Pixel coordinate grounding data:
********************

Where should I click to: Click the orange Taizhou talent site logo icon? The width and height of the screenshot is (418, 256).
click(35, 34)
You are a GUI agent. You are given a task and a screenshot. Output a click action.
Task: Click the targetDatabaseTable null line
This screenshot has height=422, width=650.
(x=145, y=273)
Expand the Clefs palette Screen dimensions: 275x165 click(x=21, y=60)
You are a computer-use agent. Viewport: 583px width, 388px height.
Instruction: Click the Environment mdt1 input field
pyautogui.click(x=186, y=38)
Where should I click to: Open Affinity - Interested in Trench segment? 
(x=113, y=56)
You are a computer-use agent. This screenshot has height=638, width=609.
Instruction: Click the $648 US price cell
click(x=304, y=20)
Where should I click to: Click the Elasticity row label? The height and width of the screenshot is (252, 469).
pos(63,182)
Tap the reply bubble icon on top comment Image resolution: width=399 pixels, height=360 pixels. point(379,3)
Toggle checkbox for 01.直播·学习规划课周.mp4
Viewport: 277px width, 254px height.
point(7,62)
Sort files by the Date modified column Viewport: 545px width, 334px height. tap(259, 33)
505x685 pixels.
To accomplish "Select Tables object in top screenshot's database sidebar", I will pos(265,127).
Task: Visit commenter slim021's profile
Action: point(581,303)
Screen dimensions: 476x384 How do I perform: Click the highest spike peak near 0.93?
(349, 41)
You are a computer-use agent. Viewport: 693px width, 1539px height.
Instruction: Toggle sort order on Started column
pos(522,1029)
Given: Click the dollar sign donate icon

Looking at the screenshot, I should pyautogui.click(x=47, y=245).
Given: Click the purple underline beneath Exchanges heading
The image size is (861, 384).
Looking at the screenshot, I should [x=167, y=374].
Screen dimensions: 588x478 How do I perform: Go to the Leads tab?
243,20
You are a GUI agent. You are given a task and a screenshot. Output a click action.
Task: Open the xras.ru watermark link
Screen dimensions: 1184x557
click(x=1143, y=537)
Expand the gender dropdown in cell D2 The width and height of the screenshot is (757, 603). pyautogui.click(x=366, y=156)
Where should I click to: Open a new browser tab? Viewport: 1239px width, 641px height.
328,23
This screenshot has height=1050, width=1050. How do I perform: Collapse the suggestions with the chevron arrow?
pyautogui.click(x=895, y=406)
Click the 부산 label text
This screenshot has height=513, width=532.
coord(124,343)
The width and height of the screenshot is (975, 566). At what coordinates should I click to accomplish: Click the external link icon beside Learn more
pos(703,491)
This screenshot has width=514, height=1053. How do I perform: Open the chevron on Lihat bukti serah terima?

********************

Return every line from the records above that holds the word "Expand".

Expand the Clefs palette Screen dimensions: 275x165 click(x=21, y=60)
Expand the gender dropdown in cell D2 The width and height of the screenshot is (757, 603). pyautogui.click(x=366, y=156)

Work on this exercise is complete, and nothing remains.